As described above, the present invention provides a protrusion that is integrated with the valve rotor within the valve sleeve, has the tip of the protrusion protrude to the outside through a through hole drilled in the valve sleeve, and also provides a connection between the protrusion and the through hole. A predetermined gap is formed between the valve sleeve in the rotating direction of the valve sleeve, and a protrusion is provided that is integral with the valve sleeve, and both protrusions are held in a predetermined position by the elastic force of a spring disposed on the outer periphery of the valve sleeve. Since the valve sleeve is designed to be held in place, it is possible to provide both of the protrusions at positions close to each other in the axial direction, which is preferable for strength, and at the abutting portion of the input shaft and output shaft. , it is possible to obtain a sufficient amount of repulsive force even if the configuration of that part is made smaller than in the past.

[Brief explanation of the drawing]

FIG. 1 is a longitudinal sectional view showing one embodiment of the present invention, FIG. 2 is an exploded perspective view of the main parts of FIG. 1, and FIGS.
The figures are sectional views taken along lines - and - in FIG. 1, respectively. 1...Input shaft, 2...Output shaft, 10, 11...
Projection, 12... C-shaped spring, 13... Valve rotor, 1
4...Valve sleeve, 16...Through hole.

Claims (1)

[Claims] 1. An input shaft linked to the steering wheel, an output shaft disposed on the same axis as the input shaft and linked to the steering wheel, and an input shaft provided on either the input shaft or the output shaft. and a valve sleeve provided on the other shaft and rotatably fitted around the outer periphery of the valve rotor, the valve rotor and the valve sleeve are configured to respond to relative rotational displacement between the input shaft and the output shaft.
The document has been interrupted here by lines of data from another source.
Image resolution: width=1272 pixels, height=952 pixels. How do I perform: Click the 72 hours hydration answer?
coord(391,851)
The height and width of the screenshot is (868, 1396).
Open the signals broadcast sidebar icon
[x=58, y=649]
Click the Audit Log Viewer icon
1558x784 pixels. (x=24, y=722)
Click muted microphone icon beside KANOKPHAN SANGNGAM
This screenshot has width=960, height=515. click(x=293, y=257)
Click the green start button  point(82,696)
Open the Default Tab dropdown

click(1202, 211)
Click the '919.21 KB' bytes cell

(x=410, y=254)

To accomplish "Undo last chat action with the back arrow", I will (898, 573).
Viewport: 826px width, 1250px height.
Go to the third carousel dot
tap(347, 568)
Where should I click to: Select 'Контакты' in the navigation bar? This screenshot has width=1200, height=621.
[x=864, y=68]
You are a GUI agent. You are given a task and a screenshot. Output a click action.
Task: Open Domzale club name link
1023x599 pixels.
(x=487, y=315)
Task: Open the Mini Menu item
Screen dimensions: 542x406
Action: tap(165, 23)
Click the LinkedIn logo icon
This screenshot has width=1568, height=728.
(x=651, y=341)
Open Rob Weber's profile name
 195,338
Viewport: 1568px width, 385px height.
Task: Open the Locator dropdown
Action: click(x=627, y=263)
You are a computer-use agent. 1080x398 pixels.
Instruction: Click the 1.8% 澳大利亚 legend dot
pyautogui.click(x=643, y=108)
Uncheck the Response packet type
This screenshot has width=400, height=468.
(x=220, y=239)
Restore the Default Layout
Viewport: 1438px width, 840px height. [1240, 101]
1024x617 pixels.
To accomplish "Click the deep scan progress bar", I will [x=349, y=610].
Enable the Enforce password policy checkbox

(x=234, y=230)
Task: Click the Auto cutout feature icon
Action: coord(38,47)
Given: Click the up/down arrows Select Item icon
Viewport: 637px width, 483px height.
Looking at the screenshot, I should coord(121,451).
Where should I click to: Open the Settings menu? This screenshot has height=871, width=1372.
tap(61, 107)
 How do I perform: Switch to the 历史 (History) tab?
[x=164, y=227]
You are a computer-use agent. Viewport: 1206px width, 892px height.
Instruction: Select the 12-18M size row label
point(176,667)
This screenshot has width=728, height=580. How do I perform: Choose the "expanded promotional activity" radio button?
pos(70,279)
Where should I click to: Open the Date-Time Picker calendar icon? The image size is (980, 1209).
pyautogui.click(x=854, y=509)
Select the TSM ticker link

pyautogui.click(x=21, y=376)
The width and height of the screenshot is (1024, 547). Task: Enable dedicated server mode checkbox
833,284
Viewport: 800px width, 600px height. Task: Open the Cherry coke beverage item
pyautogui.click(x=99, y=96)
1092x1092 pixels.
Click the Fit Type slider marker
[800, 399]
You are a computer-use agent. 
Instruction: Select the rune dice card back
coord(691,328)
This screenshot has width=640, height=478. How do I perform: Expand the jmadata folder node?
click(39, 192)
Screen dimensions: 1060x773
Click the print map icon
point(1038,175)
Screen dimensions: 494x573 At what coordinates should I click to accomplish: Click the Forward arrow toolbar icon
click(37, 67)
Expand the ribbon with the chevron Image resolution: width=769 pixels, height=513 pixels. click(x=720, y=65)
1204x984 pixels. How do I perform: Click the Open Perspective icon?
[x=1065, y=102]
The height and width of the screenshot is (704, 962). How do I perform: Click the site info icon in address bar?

In a power steering device that constitutes a control valve that controls the supply and discharge of pressure fluid to and from a power cylinder, a protrusion integral with the valve rotor is provided in the valve sleeve,
The tip of this protrusion protrudes to the outside through a through hole formed in the valve sleeve, and a predetermined gap is formed between the protrusion and the through hole in the rotational direction of the valve sleeve. A power steering device characterized in that a protrusion that rotates together with the valve sleeve is provided, and both protrusions are held in a predetermined position by the elastic force of a spring disposed on the outer periphery of the valve sleeve.